Juan de la Cruz utilizaba el recurso de hacer hablar a las tarjetas postales, el medio más popular de comunicación en la época en que comenzó a ejercer su oficio, para hacerlas decir algo que a él, por no haberlo experimentado, le resultaba más difícil de afirmar incontestablemente: que el amor más cierto es el de la madre hacia su hijo. De este modo, haciendo hablar a las postales que eran un medio rápido, fiable, económico y seguro de transmisión de mensajes, su aserto tenía todas las garantías de llegar directamente a la emoción del público y además ser aceptado sin dudas.


Las “tarjetas postales” tuvieron su origen en Viena en 1869 de la mano de Emanuel Hermann (aunque se conoce un precedente francés en 1777), y se comenzaron a difundir más ampliamente cuando Heinrich Stephan, el director de Correos y Telégrafos del Imperio alemán las empezó a usar a partir de 1870. Algunos historiadores aseguran que la postal o carta sin sobre ya estaba en la mente de Stephan desde el año 1865. Parece definitivamente descartada la teoría de que fuese la guerra franco-prusiana de 1870 el motivo que despertó el primer interés por ese tipo de comunicación y asimismo es incierto que fuese un librero francés, Leon Bernardeau, quien primero las utilizó cerca del frente de batalla para que los soldados pudiesen transmitir a sus familiares su estado de salud y la marcha de los acontecimientos bélicos (de hecho no se han encontrado postales de Bernardeau anteriores a 1902).
La Unión Postal Universal creó un modelo único en 1878 (de 14 x 9 cms.) y Alemania adoptó su uso como envío económico (economía en palabras y en dinero) en 1889, teniendo su período de máximo esplendor entre 1898 y 1918 aproximadamente. La forma y el tamaño de la tarjeta postal condicionaba el contenido del mensaje. Como es lógico no se podían escribir largas misivas ni entretenerse en florituras literarias. Quien escribía sabía que en la síntesis estaba el éxito de la comunicación, de modo que algunas postales reflejaban esa condición con frases tan escuetas como “Llegué bien”, “Te quiero” o “Muchas felicidades”. También era apropiado el espacio de una tarjeta para ofrecer excusas brevemente o para reclamar algo sin demasiadas palabras o para reprender a alguien por su pereza o por su aparente desapego (“Te diré que eres un gachó, que te he escrito tres veces y no has tenido la amabilidad de contestarme”).
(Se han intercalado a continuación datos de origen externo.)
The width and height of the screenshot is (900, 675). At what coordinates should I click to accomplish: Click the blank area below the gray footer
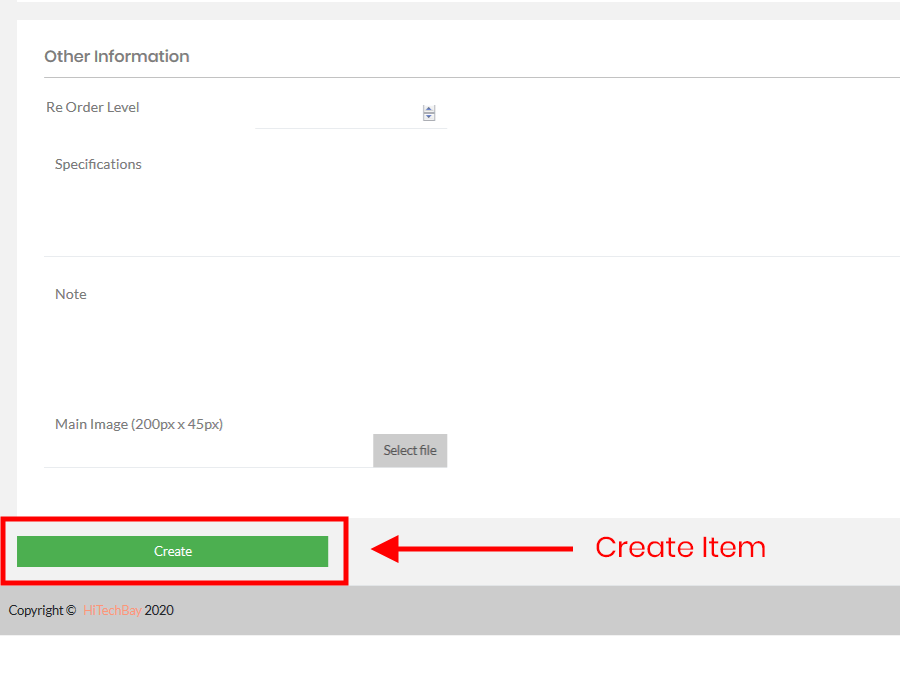(450, 655)
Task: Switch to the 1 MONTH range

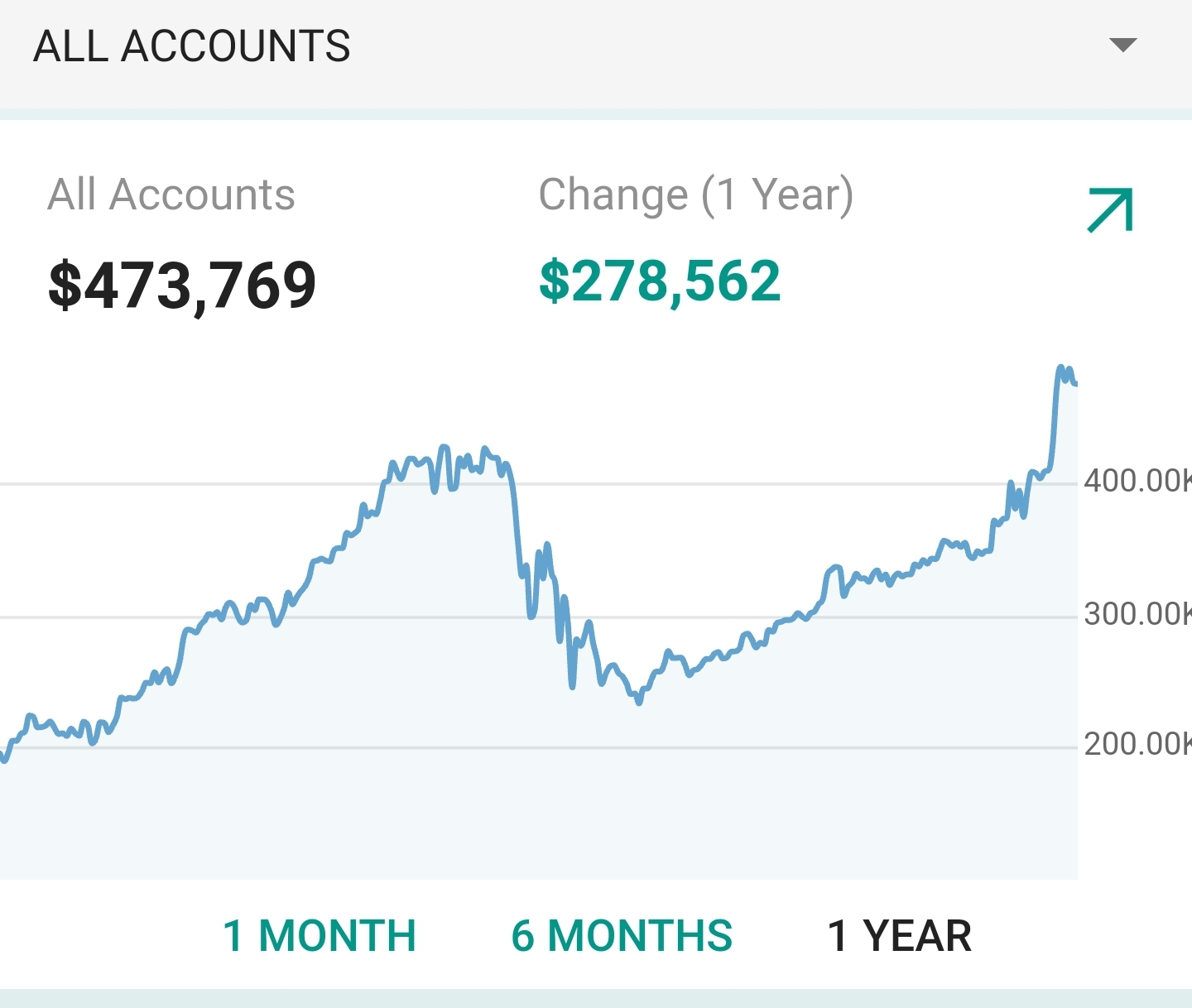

Hacia 1904, dos hermanos residentes en Chicago, Luis y Manuel Mandel, propietarios de la Chicago Ferrotype Corporation, crearon un tipo de cámara que desarrollaron y perfeccionaron a partir de 1910 y que tuvo una gran aceptación hasta el año 1926. La denominaron Mandelette Postcard Camera y con ella se podían hacer instantáneas positivadas cuyo papel fotográfico incluía ya en la parte posterior el texto habitual de las tarjetas postales. De este modo muchos fotógrafos satisfacían por poco precio el deseo de sus clientes, que podían salir del estudio con su fotografía ya convertida en tarjeta y preparada para ser enviada inmediatamente a quien quisieran. No es extraño encontrar en el anverso de esas postales a personas, grupos, colectivos (serios y carnavalescos) y hasta colegios enteros que se convertían de ese modo en objeto exportable o en motivo de curiosidad y diversión.


Ese deseo de ver la imagen propia reproducida en la postal para que otros la contemplaran lo sublimó Juan de la Cruz convirtiéndose él mismo en una tarjeta viviente y franqueándose con la fuerza de la palabra y de la voz.